Если он сможет поступить, то сейчас будет его последняя встреча с родней на ближайшие пять лет – в магических академиях нет каникул и свиданий с родителями. Разве что, если сильно повезет, то можно встретиться с ними на одной из практик. Но Уриэль, наверное, и сам этого не хотел. Если он самостоятельный человек, каким он себя считал, то он должен быть способен прожить несколько лет вдали от родственников. Ничего страшного с ним не случится. По правде, он даже не против от них хорошо отдохнуть. Семейка у него была та ещё. Ничего плохого, конечно, но личное пространство и внутренняя свобода были у него сейчас в дефиците. Этот аргумент смог возродить остатки его воли, и будущий маг, наконец, преодолел жаркие, но комфортные объятья своей кровати, и сделал шаг к взрослой жизни, которая начиналась прямо за дверью его комнаты.

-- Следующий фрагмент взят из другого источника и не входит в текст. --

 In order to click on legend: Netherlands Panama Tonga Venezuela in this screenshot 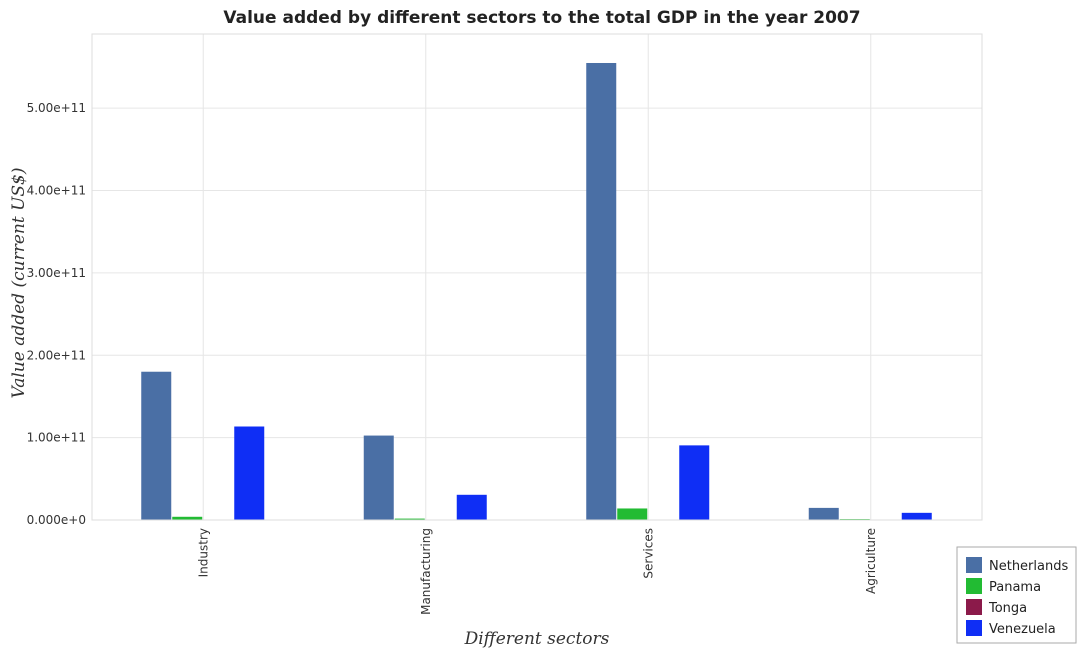, I will do `click(1016, 595)`.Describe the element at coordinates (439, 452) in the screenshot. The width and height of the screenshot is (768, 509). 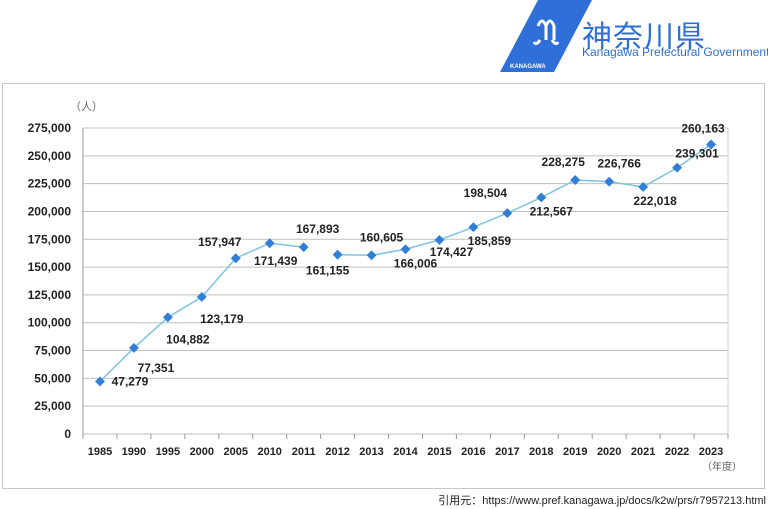
I see `x-tick-label: 2015` at that location.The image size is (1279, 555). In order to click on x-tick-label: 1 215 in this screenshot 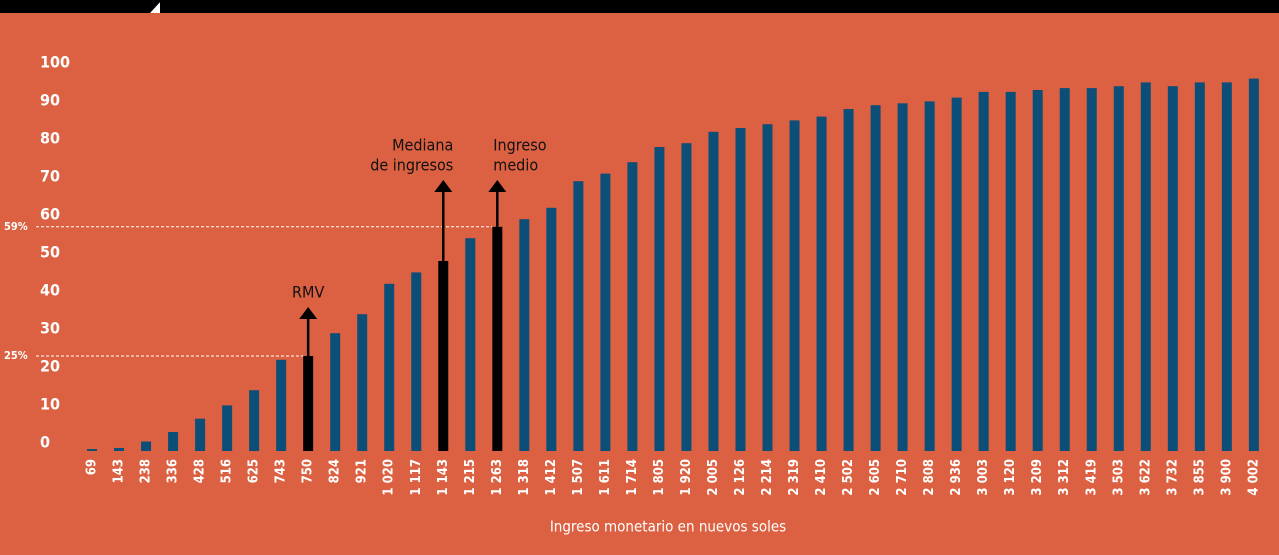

Уже коснувшись пальцами дверной ручки, он решил в последний раз взглянуть на свою комнату, в которой прожил недолгие пятнадцать лет. Уриэль с жадностью вглядывался во все мельчайшие детали, но с грустью находил, что ничего примечательного в ней, к сожалению, не было. Голые стены, окна, стол, шкаф, остальная мебель, несколько полок с нечитанными книгами. Если подумать, комната осталась в неизменном виде после десятка лет проживания в ней. Как будто тут никто и не жил. Было в этом нечто неправильное, но менять ее уже поздно.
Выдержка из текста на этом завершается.